━━━ Material for the task

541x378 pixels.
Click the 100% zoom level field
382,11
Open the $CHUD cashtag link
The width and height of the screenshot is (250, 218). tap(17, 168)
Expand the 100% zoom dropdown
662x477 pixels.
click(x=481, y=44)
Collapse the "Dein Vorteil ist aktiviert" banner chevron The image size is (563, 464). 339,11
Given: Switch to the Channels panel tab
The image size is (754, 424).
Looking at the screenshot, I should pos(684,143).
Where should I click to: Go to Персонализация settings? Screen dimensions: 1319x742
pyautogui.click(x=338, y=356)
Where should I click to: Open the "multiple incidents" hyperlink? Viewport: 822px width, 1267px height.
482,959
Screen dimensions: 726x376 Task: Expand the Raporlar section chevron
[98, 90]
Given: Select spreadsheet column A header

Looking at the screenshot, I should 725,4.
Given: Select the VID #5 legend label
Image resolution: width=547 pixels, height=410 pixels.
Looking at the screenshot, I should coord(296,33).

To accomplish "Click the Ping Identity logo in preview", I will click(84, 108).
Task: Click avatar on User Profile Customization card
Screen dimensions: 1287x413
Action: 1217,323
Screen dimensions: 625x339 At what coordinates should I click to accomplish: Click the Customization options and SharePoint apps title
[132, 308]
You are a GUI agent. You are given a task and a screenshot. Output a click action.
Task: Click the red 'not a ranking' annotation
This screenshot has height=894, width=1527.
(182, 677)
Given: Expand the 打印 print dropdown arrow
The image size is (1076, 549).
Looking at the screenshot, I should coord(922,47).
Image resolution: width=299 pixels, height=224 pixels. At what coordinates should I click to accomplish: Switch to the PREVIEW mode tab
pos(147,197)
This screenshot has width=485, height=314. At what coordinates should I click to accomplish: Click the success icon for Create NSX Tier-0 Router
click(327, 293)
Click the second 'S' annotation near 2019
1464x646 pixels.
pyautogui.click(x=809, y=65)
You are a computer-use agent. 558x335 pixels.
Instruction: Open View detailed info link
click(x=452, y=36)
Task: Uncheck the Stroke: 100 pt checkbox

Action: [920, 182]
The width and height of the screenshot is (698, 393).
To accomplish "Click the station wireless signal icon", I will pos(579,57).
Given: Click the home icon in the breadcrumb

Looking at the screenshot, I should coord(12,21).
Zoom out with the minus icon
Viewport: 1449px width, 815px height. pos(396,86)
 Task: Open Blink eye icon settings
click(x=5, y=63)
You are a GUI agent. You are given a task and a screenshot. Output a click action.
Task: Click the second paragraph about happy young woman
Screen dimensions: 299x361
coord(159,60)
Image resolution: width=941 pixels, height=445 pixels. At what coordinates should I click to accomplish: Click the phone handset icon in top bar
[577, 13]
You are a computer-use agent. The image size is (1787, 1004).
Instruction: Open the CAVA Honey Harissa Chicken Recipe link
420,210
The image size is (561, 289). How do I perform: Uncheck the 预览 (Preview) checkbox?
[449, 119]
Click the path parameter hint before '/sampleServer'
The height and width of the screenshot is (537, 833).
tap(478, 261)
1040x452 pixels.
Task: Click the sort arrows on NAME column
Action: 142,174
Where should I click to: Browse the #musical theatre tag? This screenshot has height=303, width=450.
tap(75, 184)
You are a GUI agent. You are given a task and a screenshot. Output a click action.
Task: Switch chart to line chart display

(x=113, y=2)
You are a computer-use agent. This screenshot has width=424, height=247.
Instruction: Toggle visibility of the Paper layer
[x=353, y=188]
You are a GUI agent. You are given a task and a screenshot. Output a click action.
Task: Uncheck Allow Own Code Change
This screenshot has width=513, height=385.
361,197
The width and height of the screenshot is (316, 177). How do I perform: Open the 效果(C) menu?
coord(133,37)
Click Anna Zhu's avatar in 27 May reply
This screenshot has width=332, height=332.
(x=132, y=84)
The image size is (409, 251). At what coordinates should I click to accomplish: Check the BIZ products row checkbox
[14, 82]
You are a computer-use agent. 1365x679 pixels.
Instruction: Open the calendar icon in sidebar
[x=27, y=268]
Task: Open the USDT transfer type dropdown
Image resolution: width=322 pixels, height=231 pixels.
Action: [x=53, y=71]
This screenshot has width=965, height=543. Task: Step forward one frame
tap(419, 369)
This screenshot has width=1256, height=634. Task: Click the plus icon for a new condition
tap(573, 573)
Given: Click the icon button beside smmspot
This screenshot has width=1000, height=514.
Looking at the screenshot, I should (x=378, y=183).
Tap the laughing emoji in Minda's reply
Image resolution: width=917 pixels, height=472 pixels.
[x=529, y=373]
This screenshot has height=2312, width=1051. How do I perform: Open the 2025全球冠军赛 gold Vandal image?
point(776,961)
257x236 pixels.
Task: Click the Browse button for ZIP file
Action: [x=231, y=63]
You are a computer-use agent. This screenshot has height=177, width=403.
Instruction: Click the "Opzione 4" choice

━━━━━━

■ **Required work**
Gather every line of the material above that contains the word "Browse", treating case as significant.

■ **Solution for this problem**
Where should I click to: Browse the #musical theatre tag? This screenshot has height=303, width=450.
Task: Click the Browse button for ZIP file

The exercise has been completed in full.